Data records:

*****

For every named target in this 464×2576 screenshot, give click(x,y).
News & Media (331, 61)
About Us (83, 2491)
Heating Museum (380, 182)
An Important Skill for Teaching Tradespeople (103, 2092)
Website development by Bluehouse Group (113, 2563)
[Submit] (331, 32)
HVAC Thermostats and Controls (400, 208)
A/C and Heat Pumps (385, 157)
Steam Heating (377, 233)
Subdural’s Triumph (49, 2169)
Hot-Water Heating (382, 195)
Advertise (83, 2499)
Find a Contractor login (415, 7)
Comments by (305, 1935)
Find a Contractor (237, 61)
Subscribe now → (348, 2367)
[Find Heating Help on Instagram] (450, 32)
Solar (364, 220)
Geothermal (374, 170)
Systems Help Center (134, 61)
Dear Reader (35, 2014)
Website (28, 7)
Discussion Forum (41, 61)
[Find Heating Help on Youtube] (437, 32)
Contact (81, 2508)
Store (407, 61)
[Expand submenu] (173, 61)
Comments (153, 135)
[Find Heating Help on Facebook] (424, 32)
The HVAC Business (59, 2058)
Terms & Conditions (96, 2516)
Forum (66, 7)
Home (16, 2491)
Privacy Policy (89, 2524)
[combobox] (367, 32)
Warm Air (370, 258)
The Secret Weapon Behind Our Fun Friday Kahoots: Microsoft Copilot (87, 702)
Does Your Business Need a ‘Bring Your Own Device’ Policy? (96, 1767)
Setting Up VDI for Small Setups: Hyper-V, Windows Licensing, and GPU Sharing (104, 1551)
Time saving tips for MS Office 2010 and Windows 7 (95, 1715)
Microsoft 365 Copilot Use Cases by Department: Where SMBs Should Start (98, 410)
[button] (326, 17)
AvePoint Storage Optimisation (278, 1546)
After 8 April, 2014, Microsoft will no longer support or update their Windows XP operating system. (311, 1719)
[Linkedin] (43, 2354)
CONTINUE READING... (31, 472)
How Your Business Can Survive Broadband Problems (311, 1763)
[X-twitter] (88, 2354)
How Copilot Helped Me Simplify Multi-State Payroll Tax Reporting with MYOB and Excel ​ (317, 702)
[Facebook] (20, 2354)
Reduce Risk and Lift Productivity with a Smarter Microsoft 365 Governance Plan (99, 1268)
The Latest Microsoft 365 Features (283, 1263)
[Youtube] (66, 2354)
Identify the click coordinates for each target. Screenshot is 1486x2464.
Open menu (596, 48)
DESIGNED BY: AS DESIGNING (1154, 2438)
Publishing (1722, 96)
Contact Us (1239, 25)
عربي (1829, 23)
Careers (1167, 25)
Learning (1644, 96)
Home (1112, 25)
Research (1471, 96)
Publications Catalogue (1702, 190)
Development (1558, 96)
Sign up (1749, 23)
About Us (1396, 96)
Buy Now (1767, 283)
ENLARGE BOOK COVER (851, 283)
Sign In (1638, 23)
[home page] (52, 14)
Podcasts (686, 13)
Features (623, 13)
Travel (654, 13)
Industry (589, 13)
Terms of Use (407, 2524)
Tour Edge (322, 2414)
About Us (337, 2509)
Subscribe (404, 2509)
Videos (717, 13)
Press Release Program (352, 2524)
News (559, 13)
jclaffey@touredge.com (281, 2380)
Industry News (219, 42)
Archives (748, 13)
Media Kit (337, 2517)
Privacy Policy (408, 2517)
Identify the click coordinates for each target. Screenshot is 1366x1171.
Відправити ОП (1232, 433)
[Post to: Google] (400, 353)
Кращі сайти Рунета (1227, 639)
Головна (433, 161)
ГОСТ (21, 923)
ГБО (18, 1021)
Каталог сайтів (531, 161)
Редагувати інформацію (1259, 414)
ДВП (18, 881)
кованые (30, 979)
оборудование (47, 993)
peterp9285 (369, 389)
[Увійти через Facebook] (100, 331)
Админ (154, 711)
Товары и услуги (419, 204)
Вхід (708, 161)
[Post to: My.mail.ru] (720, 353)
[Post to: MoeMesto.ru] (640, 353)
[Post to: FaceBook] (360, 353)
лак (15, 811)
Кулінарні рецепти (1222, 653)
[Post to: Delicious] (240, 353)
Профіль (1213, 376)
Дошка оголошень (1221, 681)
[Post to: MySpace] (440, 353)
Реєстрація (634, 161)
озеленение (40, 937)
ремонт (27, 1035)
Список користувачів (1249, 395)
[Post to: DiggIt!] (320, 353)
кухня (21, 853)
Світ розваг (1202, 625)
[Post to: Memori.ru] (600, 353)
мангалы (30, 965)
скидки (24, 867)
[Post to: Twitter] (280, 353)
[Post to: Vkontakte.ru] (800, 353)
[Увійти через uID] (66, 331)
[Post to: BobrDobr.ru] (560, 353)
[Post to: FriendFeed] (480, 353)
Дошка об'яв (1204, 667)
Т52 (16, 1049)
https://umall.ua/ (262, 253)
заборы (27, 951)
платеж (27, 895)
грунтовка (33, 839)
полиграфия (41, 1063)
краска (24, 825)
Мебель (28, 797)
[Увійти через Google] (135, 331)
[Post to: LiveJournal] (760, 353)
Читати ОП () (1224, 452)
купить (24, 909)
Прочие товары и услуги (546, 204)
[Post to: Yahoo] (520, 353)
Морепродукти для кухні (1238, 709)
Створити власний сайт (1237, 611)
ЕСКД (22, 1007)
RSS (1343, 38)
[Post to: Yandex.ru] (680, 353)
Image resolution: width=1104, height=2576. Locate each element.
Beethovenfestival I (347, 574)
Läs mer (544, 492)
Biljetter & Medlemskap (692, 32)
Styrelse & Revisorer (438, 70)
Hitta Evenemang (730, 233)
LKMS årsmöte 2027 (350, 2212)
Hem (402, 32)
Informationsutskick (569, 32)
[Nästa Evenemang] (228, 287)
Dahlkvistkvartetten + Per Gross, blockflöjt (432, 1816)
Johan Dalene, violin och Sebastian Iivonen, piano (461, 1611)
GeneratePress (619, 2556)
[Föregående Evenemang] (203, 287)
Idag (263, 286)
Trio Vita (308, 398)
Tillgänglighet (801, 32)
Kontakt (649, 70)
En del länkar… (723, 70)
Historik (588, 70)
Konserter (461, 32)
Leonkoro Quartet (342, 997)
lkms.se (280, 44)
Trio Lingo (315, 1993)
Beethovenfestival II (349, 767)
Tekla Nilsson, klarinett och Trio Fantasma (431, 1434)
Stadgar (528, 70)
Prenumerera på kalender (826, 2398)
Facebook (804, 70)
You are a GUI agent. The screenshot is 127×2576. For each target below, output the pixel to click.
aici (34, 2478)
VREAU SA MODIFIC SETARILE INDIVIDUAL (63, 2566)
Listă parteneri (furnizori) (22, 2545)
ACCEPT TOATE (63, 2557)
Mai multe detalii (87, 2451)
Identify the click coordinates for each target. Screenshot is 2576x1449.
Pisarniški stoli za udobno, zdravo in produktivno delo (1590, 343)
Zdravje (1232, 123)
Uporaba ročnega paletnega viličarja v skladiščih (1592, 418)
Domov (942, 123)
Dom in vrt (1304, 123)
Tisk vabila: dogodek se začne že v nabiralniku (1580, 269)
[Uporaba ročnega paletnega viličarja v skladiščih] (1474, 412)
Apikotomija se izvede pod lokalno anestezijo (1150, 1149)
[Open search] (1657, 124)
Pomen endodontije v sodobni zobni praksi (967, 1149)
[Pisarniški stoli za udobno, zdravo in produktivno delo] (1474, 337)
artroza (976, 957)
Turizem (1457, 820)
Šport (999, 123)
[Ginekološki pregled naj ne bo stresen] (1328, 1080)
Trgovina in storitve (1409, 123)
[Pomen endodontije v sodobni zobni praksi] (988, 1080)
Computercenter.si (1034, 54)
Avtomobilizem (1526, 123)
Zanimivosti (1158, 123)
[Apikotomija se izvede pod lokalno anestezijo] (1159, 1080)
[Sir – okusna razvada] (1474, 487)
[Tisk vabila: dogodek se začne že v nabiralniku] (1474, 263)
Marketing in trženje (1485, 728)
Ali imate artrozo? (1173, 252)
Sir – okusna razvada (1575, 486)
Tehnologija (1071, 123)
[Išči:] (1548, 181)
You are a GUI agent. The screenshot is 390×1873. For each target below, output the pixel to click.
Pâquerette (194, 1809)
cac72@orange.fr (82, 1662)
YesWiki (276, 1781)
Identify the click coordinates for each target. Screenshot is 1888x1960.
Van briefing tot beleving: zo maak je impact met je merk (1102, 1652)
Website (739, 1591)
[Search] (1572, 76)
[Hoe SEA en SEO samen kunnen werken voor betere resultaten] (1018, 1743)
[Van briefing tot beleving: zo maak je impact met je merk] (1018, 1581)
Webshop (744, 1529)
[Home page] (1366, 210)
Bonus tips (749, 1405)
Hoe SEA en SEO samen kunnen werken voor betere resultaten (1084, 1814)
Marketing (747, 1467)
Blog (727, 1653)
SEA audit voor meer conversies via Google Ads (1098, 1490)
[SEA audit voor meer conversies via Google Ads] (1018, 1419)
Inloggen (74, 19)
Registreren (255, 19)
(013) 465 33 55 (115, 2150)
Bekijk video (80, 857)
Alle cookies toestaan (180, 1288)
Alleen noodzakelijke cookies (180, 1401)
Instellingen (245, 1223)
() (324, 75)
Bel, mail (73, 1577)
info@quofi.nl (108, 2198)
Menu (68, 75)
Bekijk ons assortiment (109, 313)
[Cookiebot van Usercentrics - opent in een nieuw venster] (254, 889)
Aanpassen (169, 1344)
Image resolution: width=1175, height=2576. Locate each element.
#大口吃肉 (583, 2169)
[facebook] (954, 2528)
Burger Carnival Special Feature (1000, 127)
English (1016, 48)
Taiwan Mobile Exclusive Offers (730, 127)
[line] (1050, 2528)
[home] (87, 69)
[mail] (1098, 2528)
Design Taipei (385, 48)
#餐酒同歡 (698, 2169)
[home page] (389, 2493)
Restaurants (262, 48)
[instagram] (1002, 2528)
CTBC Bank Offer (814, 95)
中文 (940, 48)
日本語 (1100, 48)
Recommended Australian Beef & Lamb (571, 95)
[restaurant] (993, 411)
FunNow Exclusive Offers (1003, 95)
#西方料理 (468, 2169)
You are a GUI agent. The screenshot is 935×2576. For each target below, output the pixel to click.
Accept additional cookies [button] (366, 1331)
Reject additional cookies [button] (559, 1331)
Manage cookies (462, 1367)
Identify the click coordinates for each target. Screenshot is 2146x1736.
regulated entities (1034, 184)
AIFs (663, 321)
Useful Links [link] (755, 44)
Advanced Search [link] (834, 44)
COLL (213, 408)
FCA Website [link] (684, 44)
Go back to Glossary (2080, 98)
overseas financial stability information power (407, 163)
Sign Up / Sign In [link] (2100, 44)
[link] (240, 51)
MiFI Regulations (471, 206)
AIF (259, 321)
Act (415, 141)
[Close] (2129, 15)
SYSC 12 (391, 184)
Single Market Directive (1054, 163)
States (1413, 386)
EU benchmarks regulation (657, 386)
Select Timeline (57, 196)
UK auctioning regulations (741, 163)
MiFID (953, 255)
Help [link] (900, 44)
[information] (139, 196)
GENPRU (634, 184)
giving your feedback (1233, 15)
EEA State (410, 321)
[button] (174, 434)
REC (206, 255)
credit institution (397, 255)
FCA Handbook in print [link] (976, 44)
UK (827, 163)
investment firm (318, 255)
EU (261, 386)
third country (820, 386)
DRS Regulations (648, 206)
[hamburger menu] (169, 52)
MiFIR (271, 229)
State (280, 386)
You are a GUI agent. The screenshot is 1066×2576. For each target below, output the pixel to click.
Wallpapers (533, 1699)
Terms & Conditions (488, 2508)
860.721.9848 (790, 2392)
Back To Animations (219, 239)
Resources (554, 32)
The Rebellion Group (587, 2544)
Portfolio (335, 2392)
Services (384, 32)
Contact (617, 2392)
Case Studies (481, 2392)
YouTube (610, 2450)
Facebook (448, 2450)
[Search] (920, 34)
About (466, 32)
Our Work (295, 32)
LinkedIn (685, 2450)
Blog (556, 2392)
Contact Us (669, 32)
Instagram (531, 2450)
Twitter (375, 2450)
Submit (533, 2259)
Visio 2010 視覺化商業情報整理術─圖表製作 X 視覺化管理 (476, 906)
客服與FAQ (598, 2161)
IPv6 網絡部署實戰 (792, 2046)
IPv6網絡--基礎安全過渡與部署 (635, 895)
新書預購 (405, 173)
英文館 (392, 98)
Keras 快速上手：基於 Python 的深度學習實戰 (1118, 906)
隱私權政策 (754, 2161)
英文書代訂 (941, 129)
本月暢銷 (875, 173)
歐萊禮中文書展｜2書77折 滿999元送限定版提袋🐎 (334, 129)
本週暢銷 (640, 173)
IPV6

*****

● WHAT IS NEEDED: Please give again the lines above between the line holding "Tehnologija (1071, 123)" and the line holding "English (1016, 48)", inclusive, exactly as they are and with nothing added.

● SOLVED PROBLEM:
Tehnologija (1071, 123)
[Išči:] (1548, 181)
You are a GUI agent. The screenshot is 390×1873. For each target below, output the pixel to click.
Pâquerette (194, 1809)
cac72@orange.fr (82, 1662)
YesWiki (276, 1781)
Identify the click coordinates for each target. Screenshot is 1888x1960.
Van briefing tot beleving: zo maak je impact met je merk (1102, 1652)
Website (739, 1591)
[Search] (1572, 76)
[Hoe SEA en SEO samen kunnen werken voor betere resultaten] (1018, 1743)
[Van briefing tot beleving: zo maak je impact met je merk] (1018, 1581)
Webshop (744, 1529)
[Home page] (1366, 210)
Bonus tips (749, 1405)
Hoe SEA en SEO samen kunnen werken voor betere resultaten (1084, 1814)
Marketing (747, 1467)
Blog (727, 1653)
SEA audit voor meer conversies via Google Ads (1098, 1490)
[SEA audit voor meer conversies via Google Ads] (1018, 1419)
Inloggen (74, 19)
Registreren (255, 19)
(013) 465 33 55 (115, 2150)
Bekijk video (80, 857)
Alle cookies toestaan (180, 1288)
Alleen noodzakelijke cookies (180, 1401)
Instellingen (245, 1223)
() (324, 75)
Bel, mail (73, 1577)
info@quofi.nl (108, 2198)
Menu (68, 75)
Bekijk ons assortiment (109, 313)
[Cookiebot van Usercentrics - opent in een nieuw venster] (254, 889)
Aanpassen (169, 1344)
Image resolution: width=1175, height=2576. Locate each element.
#大口吃肉 (583, 2169)
[facebook] (954, 2528)
Burger Carnival Special Feature (1000, 127)
English (1016, 48)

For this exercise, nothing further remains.